Renato Duque diz estar disposto a devolver 20 milhões de euros recebidos como propina

Foto: Marcelo Camargo/Agência Brasil

Foto: Marcelo Camargo/Agência Brasil

O ex-diretor da Petrobras Renato Duque assumiu o compromisso de repatriar e devolver 20 milhões de euros que recebeu de propina.  Segundo ele, o dinheiro está em duas contas no banco Julius Baer, no Principado de Monaco.

Duque também se comprometeu a devolver recursos de uma terceira conta no banco Cramer, na Suíça, mas não mencionou o valor. As declarações são do depoimento que prestou na sexta-feira (5) ao juiz Sérgio Moro, em um processo decorrente da 35.ª fase da Lava Jato, no qual é réu. Duque já havia sido interrogado em 17 de abril, mas ficou em silêncio. Agora, pediu um novo interrogatório, alegando que quer colaborar. Segundo o ex-diretor, o dinheiro que recebeu vinha de um esquema montado pelo então gerente da área de Serviços da Petrobras Pedro Barusco e do qual Duque se beneficiou, sem questionar.

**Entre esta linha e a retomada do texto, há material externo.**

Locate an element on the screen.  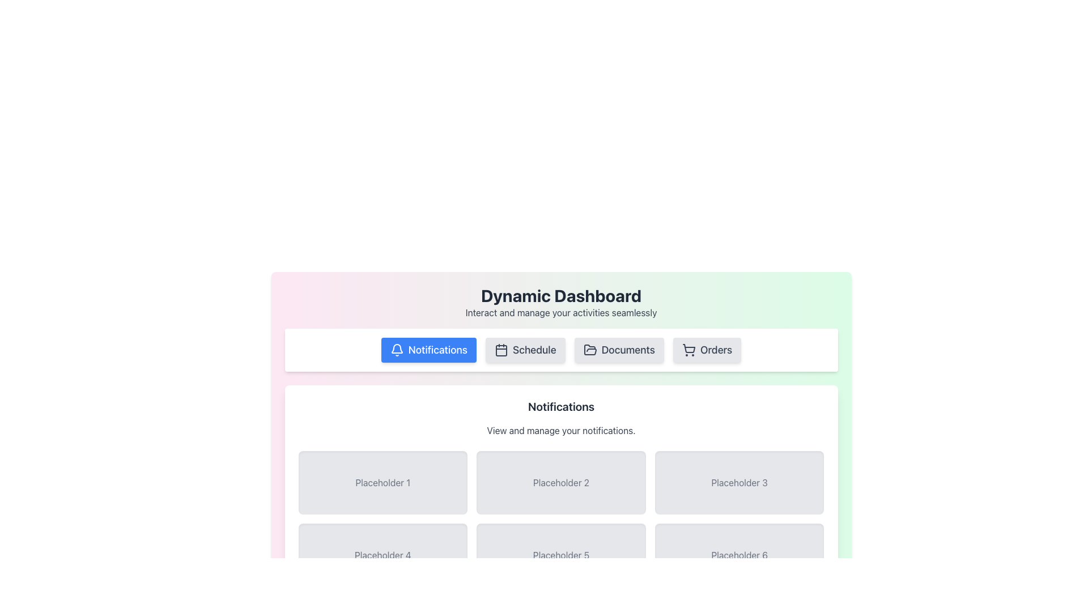
the 'Notifications' button which contains a bell-shaped icon styled as a minimalistic vector graphic, located at the leftmost position in the navigation menu bar is located at coordinates (397, 349).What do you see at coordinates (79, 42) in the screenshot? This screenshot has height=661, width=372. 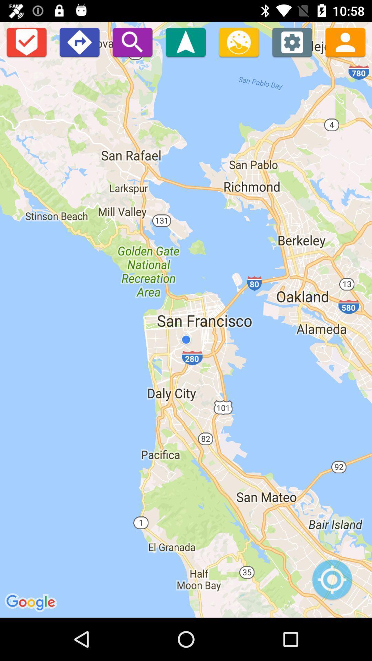 I see `the redo icon` at bounding box center [79, 42].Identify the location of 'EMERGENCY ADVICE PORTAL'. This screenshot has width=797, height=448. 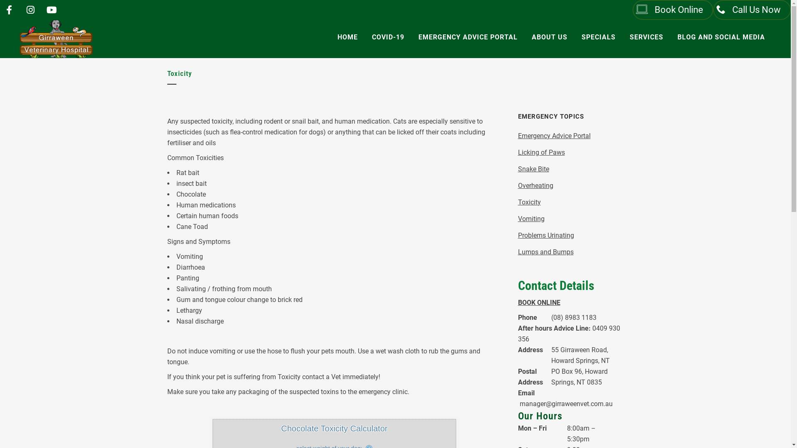
(411, 37).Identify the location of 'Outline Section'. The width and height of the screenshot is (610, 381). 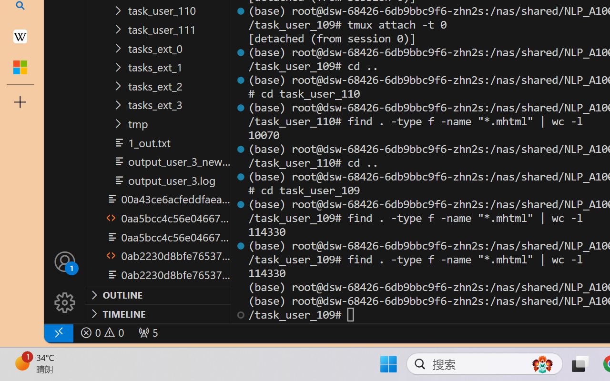
(158, 295).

O ex-diretor da Petrobras disse que não havia uma obrigação de arrecadar recursos para partidos políticos. Segundo Duque, quando um contrato era firmado com a estatal, o tesoureiro do partido normalmente procurava a empresa e pedia uma contribuição. Os repasses de recursos para o Partido dos Trabalhadores (PT) seriam de responsabilidade de Renato Duque e os do Partido Progressista (PP), do ex-diretor Paulo Roberto Costa. Segundo Duque, não havia uma obrigação, mas uma consequência de uma empresa ser vencedora de uma licitação na Petrobras.

Preso desde março de 2015, atualmente na Polícia Federal em Curitiba, Renato Duque já foi condenado a aproximadamente 50 anos de prisão em três processos da Lava Jato. O ex-diretor chegou a iniciar duas negociações de acordos de delação premiada com o Ministério Público Federal, mas que não vingaram. Agora, os advogados tentam a colaboração diretamente no processo judicial. Na ação em que foi interrogado, Duque é réu com mais 14 acusados, entre eles o ex-ministro Antonio Palocci, o empresário Marcelo Odebrecht, e os publicitários Monica Moura e João Santana. O Ministério Público acusa Palocci de ter recebido pelo menos 128 milhões de reais em propinas da Odebrecht para defender os interesses da empreiteira no governo federal. A denúncia está relacionada a contratos de afretamento de sondas assinados entre a empreiteira e a Petrobras. Por intermédio da Sete Brasil.